> [DATA SHOWN]:
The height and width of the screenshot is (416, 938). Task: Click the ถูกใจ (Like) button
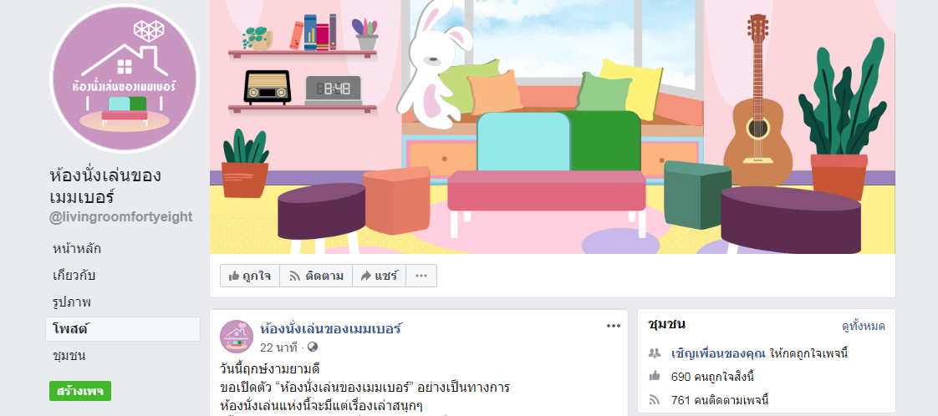(249, 276)
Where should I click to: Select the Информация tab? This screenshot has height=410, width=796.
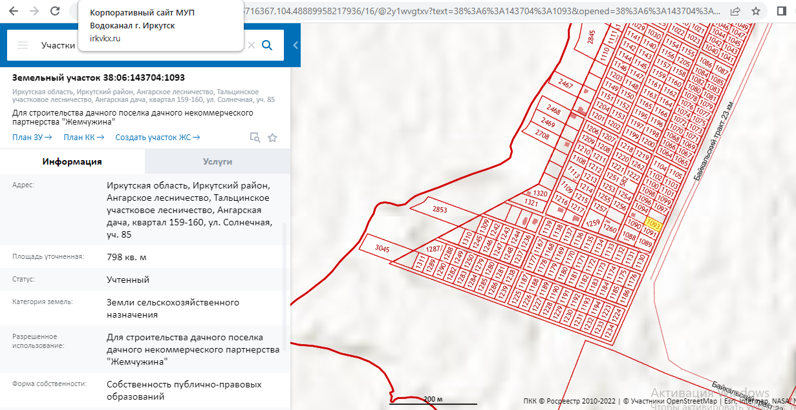click(72, 161)
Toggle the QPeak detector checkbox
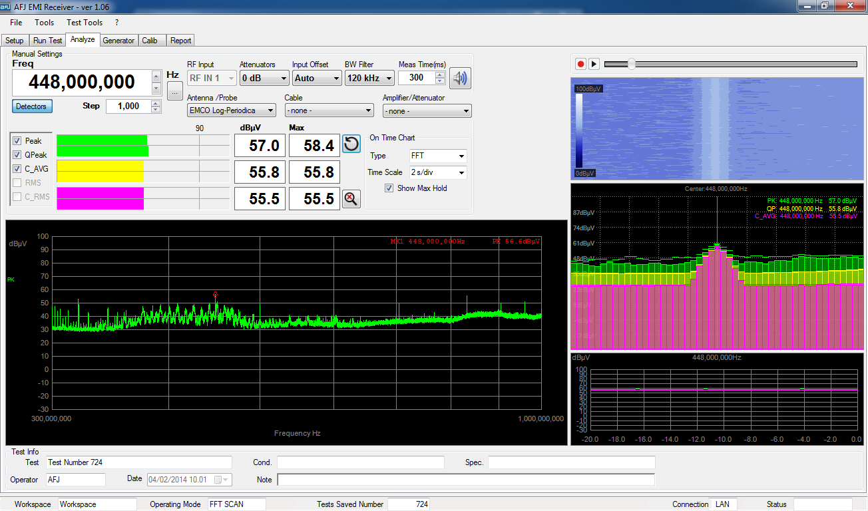868x511 pixels. point(17,155)
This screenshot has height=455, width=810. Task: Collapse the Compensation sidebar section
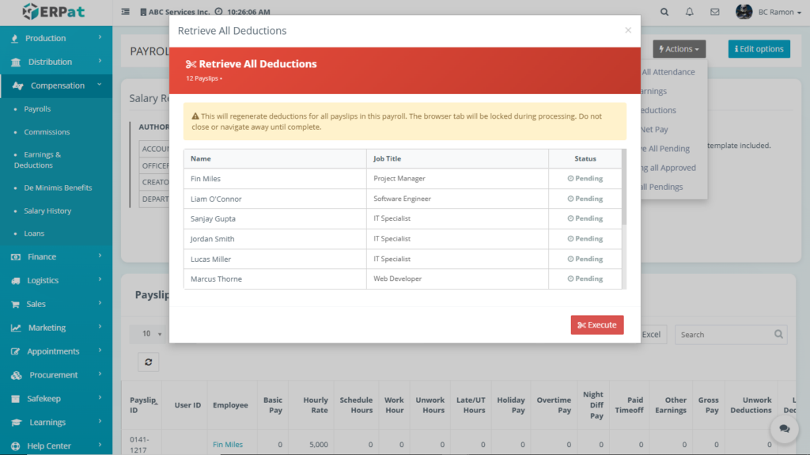(57, 85)
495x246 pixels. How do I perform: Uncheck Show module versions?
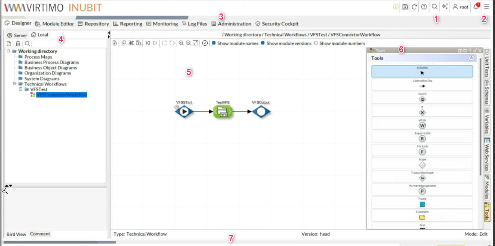[x=263, y=43]
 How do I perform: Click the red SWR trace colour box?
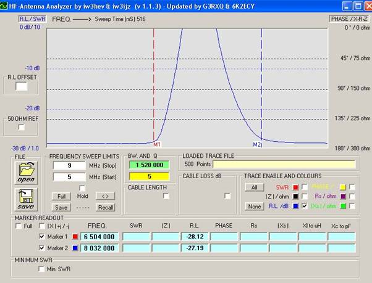tap(295, 187)
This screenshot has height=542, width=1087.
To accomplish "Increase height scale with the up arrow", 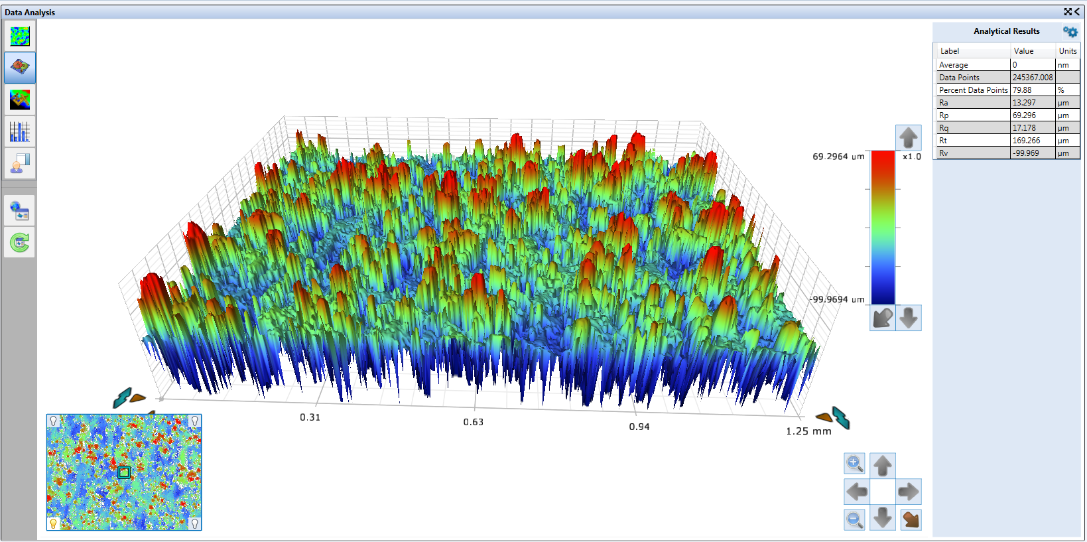I will point(908,137).
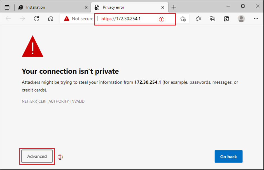This screenshot has width=264, height=170.
Task: Go to the Home page icon
Action: (x=50, y=18)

> [EXERCISE]: What's needed is an exact copy of the records above from the line containing "495x246 pixels. How" down to the line containing "This screenshot has height=542, width=1087.", both included, without any pictures.

> [WRITTEN RESPONSE]:
495x246 pixels. How do I perform: Uncheck Show module versions?
[x=263, y=43]
 How do I perform: Click the red SWR trace colour box?
tap(295, 187)
This screenshot has height=542, width=1087.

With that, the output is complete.